The output contains the following populated JSON schema:
{
     "resources": [
         {
             "enabled": "",
             "repeat": {
                 "interval": "",
                 "lastDayOfMonth": "",
                 "dayOfWeek": "",
                 "every": "",
                 "weekOfMonth": ""
             },
             "id": "",
             "nextRuntimes": [
                 ""
             ],
             "scanEngineId": "",
             "scanTemplateId": "",
             "assets": {
                 "excludedTargets": {
                     "links": [
                         {
                             "rel": "",
                             "href": ""
                         }
                     ],
                     "addresses": [
                         ""
                     ]
                 },
                 "excludedAssetGroups": {
                     "assetGroupIDs": [
                         ""
                     ],
                     "links": [
                         {
                             "rel": "",
                             "href": ""
                         }
                     ]
                 },
                 "includedAssetGroups": {
                     "assetGroupIDs": [
                         ""
                     ],
                     "links": [
                         {
                             "rel": "",
                             "href": ""
                         }
                     ]
                 },
                 "includedTargets": {
                     "links": [
                         {
                             "rel": "",
                             "href": ""
                         }
                     ],
                     "addresses": [
                         ""
                     ]
                 }
             },
             "scanName": "",
             "onScanRepeat": "",
             "start": "",
             "duration": "",
             "links": [
                 {
                     "rel": "",
                     "href": ""
                 }
             ]
         }
     ],
     "links": [
         {
             "rel": "",
             "href": ""
         }
     ]
}

operation: Tag Asset

Input parameters

Parameter Description
Tag ID ID of the tag to which you want to add the specified asset in Rapid7 Nexpose.
Asset ID ID of the asset that you want to add to the specified tag in Rapid7 Nexpose.

Output

The output contains the following populated JSON schema:
{
     "links": [
         {
             "rel": "",
             "href": ""
         }
     ]
}

Included playbooks

The Sample - Rapid7 Nexpose - 1.3.0 playbook collection comes bundled with the Rapid7 Nexpose connector.
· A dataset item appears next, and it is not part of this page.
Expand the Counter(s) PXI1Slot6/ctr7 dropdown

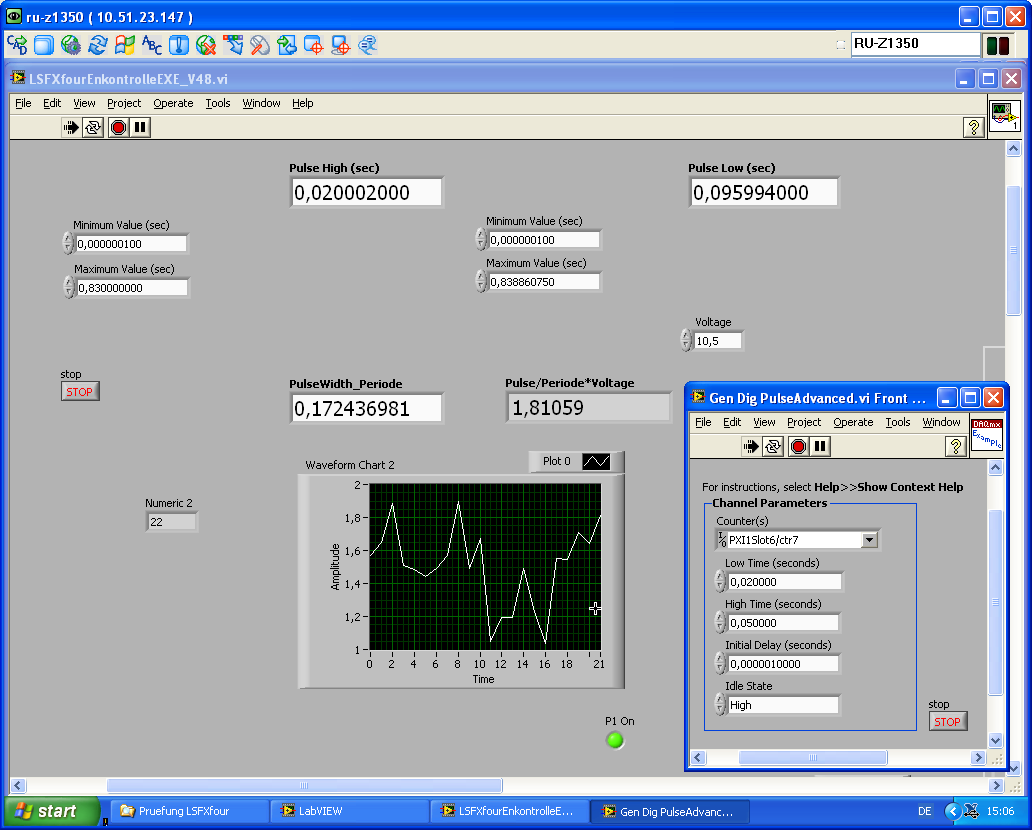pyautogui.click(x=868, y=540)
These playbooks contain steps using which you can perform all supported actions. You can see bundled playbooks in the Automation > Playbooks section in FortiSOAR™after importing the Rapid7 Nexpose connector.

Note: If you are planning to use any of the sample playbooks in your environment, ensure that you clone those playbooks and move them to a different collection since the sample playbook collection gets deleted during connector upgrade and delete.